● **MATERIALS PROVIDED**
------------------------------------------------

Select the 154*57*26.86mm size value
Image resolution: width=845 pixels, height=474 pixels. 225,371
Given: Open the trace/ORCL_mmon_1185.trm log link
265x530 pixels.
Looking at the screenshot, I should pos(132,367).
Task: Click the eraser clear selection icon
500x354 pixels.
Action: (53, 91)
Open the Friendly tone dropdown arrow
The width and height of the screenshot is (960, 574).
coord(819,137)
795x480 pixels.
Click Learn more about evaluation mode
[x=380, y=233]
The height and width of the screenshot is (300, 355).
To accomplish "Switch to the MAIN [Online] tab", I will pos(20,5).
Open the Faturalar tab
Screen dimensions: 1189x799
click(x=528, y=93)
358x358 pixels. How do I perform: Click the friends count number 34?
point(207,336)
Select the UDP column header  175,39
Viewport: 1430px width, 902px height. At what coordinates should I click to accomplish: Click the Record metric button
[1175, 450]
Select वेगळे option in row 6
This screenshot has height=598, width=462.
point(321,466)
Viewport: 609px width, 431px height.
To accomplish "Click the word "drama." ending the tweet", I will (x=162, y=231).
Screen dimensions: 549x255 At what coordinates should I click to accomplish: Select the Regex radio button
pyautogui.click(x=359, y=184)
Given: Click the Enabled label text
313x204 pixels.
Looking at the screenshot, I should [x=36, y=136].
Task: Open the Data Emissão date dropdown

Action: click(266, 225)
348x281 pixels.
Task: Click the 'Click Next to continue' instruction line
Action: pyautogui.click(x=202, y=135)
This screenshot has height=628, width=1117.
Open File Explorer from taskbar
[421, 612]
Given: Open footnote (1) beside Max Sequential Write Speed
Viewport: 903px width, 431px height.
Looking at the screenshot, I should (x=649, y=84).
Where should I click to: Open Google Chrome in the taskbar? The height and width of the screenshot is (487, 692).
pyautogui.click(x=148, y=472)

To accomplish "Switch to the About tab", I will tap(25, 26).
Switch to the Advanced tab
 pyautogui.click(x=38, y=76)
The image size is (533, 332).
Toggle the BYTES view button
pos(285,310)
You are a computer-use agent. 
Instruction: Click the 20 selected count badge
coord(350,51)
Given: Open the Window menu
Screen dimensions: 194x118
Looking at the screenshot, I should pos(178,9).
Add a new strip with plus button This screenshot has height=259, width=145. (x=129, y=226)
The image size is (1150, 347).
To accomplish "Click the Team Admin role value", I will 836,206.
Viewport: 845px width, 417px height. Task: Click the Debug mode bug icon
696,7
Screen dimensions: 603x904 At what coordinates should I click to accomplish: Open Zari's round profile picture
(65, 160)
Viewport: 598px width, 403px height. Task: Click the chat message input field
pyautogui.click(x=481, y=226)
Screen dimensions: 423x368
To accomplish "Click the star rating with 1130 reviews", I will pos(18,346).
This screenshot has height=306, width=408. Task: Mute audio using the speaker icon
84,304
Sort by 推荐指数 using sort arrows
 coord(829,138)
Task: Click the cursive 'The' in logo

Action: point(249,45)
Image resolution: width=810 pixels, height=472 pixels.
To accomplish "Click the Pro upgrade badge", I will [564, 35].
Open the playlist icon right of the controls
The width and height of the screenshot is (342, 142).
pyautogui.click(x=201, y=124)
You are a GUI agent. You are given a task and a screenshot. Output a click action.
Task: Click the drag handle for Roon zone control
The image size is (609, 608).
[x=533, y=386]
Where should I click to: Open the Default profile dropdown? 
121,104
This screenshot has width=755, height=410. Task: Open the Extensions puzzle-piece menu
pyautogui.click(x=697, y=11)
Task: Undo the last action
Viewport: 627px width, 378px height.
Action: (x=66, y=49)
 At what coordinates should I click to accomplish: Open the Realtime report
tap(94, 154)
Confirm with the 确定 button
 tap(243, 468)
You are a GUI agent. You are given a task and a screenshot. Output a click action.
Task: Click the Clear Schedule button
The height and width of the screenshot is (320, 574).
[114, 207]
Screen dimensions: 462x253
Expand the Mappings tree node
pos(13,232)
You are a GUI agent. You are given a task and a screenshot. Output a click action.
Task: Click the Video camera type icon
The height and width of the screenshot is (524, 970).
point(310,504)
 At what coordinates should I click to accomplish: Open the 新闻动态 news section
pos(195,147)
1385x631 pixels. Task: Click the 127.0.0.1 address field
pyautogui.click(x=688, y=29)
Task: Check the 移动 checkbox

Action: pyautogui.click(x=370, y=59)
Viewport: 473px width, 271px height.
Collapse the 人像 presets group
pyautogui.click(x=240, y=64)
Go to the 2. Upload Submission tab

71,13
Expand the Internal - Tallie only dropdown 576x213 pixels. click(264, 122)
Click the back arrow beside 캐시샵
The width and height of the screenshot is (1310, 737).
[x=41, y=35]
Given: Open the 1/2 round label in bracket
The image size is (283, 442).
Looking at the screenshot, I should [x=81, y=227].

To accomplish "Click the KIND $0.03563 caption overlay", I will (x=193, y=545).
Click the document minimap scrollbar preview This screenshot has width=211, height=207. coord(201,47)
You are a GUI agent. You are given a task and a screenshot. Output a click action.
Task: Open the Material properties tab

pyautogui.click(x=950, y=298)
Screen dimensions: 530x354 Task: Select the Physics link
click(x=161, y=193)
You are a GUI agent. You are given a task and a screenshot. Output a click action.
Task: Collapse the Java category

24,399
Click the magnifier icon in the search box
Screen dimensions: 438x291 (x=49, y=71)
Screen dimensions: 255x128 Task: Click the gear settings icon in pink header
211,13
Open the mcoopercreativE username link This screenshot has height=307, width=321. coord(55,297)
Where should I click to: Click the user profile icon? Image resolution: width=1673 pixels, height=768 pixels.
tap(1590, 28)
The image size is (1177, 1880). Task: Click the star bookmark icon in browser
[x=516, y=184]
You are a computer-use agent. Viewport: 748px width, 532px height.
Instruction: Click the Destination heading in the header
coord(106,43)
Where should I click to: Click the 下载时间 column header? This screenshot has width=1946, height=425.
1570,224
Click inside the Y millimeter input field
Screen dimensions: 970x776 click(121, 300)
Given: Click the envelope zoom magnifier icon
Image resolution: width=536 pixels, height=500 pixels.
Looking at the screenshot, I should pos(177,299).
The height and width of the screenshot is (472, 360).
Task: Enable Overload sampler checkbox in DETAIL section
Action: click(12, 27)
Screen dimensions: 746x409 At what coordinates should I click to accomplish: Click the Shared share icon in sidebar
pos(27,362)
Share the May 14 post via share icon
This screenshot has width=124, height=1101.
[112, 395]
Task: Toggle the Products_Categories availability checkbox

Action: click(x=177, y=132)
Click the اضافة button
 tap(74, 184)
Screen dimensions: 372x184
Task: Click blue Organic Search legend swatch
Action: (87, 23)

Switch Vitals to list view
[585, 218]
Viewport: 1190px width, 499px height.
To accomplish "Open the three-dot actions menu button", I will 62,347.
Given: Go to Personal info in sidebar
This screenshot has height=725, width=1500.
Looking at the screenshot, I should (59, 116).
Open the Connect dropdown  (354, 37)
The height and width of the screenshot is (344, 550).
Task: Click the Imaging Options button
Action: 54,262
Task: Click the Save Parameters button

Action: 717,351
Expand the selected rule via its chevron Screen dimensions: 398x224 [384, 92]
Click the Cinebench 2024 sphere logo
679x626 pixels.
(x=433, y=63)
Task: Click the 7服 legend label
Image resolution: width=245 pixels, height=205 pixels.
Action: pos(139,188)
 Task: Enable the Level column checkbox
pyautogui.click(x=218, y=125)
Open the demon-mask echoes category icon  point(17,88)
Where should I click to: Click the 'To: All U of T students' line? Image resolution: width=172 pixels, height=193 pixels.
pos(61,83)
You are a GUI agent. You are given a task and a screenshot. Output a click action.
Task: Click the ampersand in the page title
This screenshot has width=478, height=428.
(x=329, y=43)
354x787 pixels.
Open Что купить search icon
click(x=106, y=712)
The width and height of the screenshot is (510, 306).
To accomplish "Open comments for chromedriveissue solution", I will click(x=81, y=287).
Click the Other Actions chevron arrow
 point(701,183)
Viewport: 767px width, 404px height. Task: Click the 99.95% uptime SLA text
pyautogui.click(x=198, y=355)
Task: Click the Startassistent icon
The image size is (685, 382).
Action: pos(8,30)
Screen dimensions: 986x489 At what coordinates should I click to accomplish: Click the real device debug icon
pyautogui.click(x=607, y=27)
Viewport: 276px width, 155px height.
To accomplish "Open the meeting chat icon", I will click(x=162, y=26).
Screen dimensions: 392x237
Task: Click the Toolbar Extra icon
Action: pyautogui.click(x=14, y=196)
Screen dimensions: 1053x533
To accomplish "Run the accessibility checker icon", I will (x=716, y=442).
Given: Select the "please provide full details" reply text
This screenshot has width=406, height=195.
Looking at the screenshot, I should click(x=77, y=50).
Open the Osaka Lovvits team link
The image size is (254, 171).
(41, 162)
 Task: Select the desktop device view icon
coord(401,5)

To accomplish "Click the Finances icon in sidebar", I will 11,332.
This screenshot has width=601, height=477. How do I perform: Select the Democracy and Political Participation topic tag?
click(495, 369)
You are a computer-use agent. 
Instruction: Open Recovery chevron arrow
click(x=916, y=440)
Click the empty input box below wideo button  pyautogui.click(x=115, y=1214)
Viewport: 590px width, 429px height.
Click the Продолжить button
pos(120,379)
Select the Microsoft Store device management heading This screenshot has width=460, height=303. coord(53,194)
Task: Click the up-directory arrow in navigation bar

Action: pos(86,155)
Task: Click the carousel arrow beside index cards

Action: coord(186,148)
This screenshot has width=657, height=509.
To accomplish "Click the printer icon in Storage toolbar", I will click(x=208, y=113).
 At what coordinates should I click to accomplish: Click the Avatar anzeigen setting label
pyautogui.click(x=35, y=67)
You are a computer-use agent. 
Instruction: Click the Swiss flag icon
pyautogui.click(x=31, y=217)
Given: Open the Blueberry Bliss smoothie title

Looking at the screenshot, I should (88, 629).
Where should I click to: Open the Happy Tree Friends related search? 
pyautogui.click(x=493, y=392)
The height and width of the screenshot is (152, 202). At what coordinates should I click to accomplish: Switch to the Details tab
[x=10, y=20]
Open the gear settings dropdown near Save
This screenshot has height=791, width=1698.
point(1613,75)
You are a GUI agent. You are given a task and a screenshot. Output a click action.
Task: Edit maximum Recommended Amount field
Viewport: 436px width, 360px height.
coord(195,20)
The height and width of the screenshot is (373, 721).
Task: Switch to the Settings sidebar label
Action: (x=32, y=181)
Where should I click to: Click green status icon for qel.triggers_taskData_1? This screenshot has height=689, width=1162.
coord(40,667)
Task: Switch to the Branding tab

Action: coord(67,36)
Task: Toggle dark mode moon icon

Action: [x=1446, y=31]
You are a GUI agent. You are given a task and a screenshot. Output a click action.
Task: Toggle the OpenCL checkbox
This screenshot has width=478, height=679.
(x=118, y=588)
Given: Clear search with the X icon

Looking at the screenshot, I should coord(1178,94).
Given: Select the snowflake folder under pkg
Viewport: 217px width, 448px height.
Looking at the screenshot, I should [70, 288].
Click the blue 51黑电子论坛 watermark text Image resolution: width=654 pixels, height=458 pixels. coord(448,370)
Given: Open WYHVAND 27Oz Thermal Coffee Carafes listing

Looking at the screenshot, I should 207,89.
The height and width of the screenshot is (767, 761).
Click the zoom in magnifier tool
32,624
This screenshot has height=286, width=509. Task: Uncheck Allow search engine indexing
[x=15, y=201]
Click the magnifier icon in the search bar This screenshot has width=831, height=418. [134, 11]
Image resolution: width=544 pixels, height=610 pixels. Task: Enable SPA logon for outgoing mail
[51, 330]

------------------------------------------------

● **INSTRUCTIONS FOR THE TASK**
Repeat exactly the lines of the listing from its first line through the line that holds "Viewport: 609px width, 431px height.". Nothing else should appear.

● **ANSWER**
Select the 154*57*26.86mm size value
Image resolution: width=845 pixels, height=474 pixels. 225,371
Given: Open the trace/ORCL_mmon_1185.trm log link
265x530 pixels.
Looking at the screenshot, I should pos(132,367).
Task: Click the eraser clear selection icon
500x354 pixels.
Action: (53, 91)
Open the Friendly tone dropdown arrow
The width and height of the screenshot is (960, 574).
coord(819,137)
795x480 pixels.
Click Learn more about evaluation mode
[x=380, y=233]
The height and width of the screenshot is (300, 355).
To accomplish "Switch to the MAIN [Online] tab", I will pos(20,5).
Open the Faturalar tab
Screen dimensions: 1189x799
click(x=528, y=93)
358x358 pixels. How do I perform: Click the friends count number 34?
point(207,336)
Select the UDP column header  175,39
Viewport: 1430px width, 902px height. At what coordinates should I click to accomplish: Click the Record metric button
[1175, 450]
Select वेगळे option in row 6
This screenshot has height=598, width=462.
point(321,466)
Viewport: 609px width, 431px height.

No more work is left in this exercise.